In the field of neuro-oncology, machine learning methods based on magnetic resonance imaging (MRI) in conjunction with biomarkers outperform traditional statistical methods18.

The list of current biomarkers for human gliomas is limited and the search for new markers is relevant not only to improve diagnosis but also for the potential to find new therapeutic targets for various glioma types19.

MRI, basic and additional biomarkers for the diagnosis, prognosis, and treatment of gliomas (Table 1) are described in this and the following sections.

Table 1 Basic and additional glioma biomarkers 

Biomarkers Types of gliomas Use References
Basic Magnetic resonance imaging Diffuse astrocytoma WHO (II-IV) Identify IDH mutant status 16
IDH1/2 mutation WHO (II-III) Favorable prognosis 10
MGMT promoter methylation Glioblastoma multiforme WHO Grade IV Favorable prognosis
Chemotherapy sensitivity
1p/19q codeletion Oligodendrogliomas Favorable prognosis 13
Additional ATRX mutation Anaplastic astrocytoma Favorable prognosis 21
GFAP expression Astrocytomas Not a marker of lesser malignancy 4
SND1 overexpression WHO Grades III-IV Unfavorable prognosis
Promotes RhoA expression Potential target
RhoA overexpression WHO Grades III-IV Unfavorable prognosis
Promotes cell proliferation
TIP30 expression WHO Grades III-IV Favorable prognosis
Suppress EGFR
EGFR mutation WHO Grades IV Unfavorable prognosis 13
LncRNAs H19, MALAT1, POU3F3 WHO Grades II-IV Unfavorable prognosis 29


MRI is a routine procedure for the diagnosis of gliomas that gives a structural overview of the location, detailed anatomy, and pathological information of the tumor and allows the acquisition of additional physiological details in conjunction with other advanced techniques. Many studies to determine the molecular profiles, histological grade, and prognosis of gliomas are based on magnetic resonance images acquired when the tumor is first detected18.

Biomarkers in conjunction with MRI help to improve the classification, prognosis, and choice of glioma treatment9. An example is a radiomics-based method with three-dimensional MRIs obtained with specialized equipment allowing non-invasive estimation of the IDH1 gene mutation status16.

IDH mutations

IDH genes are traditional glioma biomarkers.
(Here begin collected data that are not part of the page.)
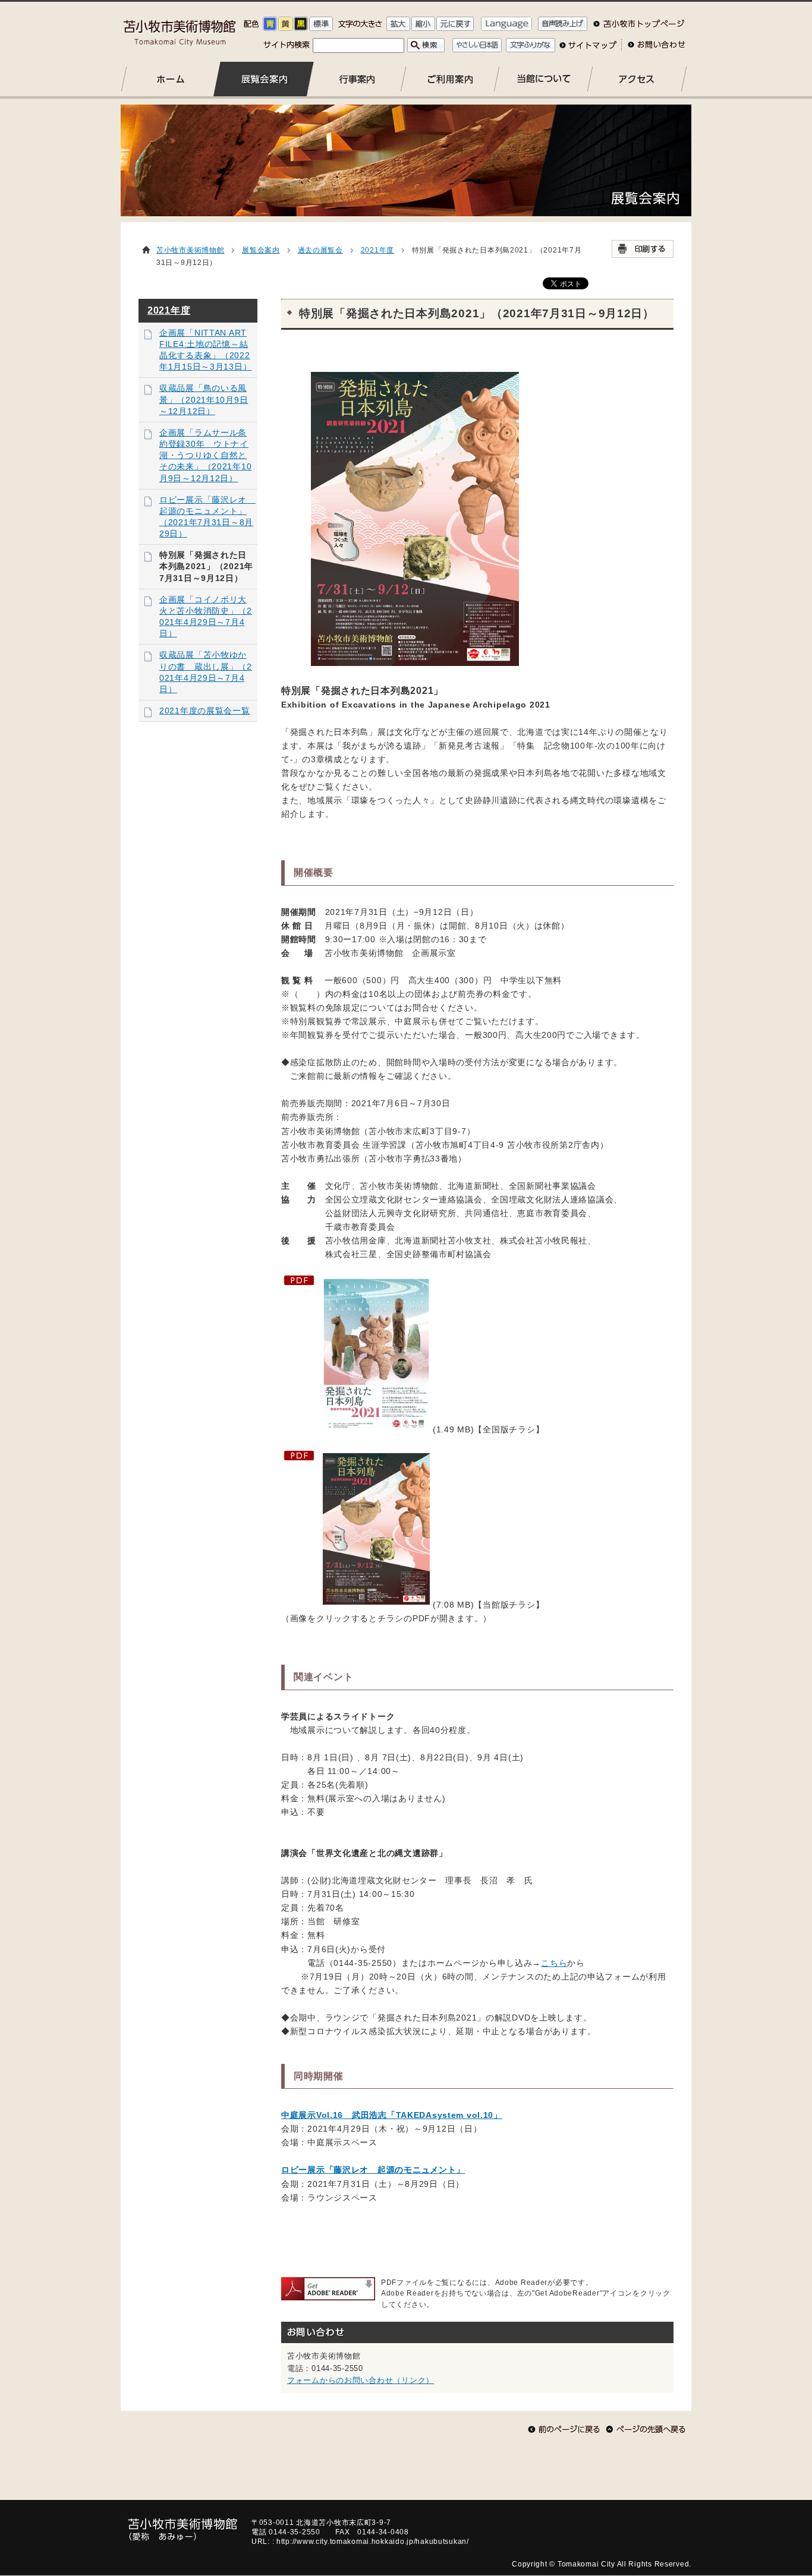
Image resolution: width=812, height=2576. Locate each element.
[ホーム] (171, 79)
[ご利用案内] (450, 79)
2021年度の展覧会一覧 (204, 710)
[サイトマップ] (588, 49)
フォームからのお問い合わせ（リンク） (360, 2380)
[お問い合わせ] (653, 49)
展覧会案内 (261, 250)
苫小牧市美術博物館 (190, 250)
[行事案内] (357, 79)
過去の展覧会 (320, 250)
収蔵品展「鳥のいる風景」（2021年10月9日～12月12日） (203, 399)
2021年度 (377, 250)
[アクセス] (637, 79)
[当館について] (543, 79)
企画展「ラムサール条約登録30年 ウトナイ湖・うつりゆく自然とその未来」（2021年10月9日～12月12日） (205, 455)
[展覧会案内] (263, 79)
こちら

Mutations in the loci encoding the human isoforms 1 (IDH1) and 2 (IDH2) are associated with better prognosis and therapeutic response of patients with gliomas16,20. In low-grade gliomas and few secondary glioblastomas have been identified, the single nucleotide polymorphism in codon 132 (R132H), which determines the amino acid changes from arginine to histidine in the IDH1 isoform, as well as in the 172 codon analog of the IDH2 isoform20.

Besides the fact that IDH1 and IDH2 gene mutations are relevant diagnosis and prognosis biomarkers, they are also associated with the incidence of pre-operative seizures in patients with low-grade gliomas10. In conjunction with the analysis of IDH1/2 mutations, two more markers are used for a more accurate diagnosis of gliomas: the chromosome codeletion 1p/19q21 and the methylation of the O6-methylguanine-DNA-methyltransferase (MGMT) gene promoter13.

Reviewing the IDH1/2 mutation status is a routine study for glioma classification13, complemented with non-invasive methods that detect the IDH status to quantify the patterns in various types of gliomas, mainly of low grade. An example is a non-invasive method that correlates MRI with the estimation of the IDH1 status in Grade II gliomas through segmentation, extraction of high-performance characteristics, selection, and classification of three-dimensional images through the use of radiomics.16

MGMT gene promoter methylation

The MGMT gene encodes a DNA repair protein whose expression is affected by epigenetic changes such as methylation, which induces silencing22.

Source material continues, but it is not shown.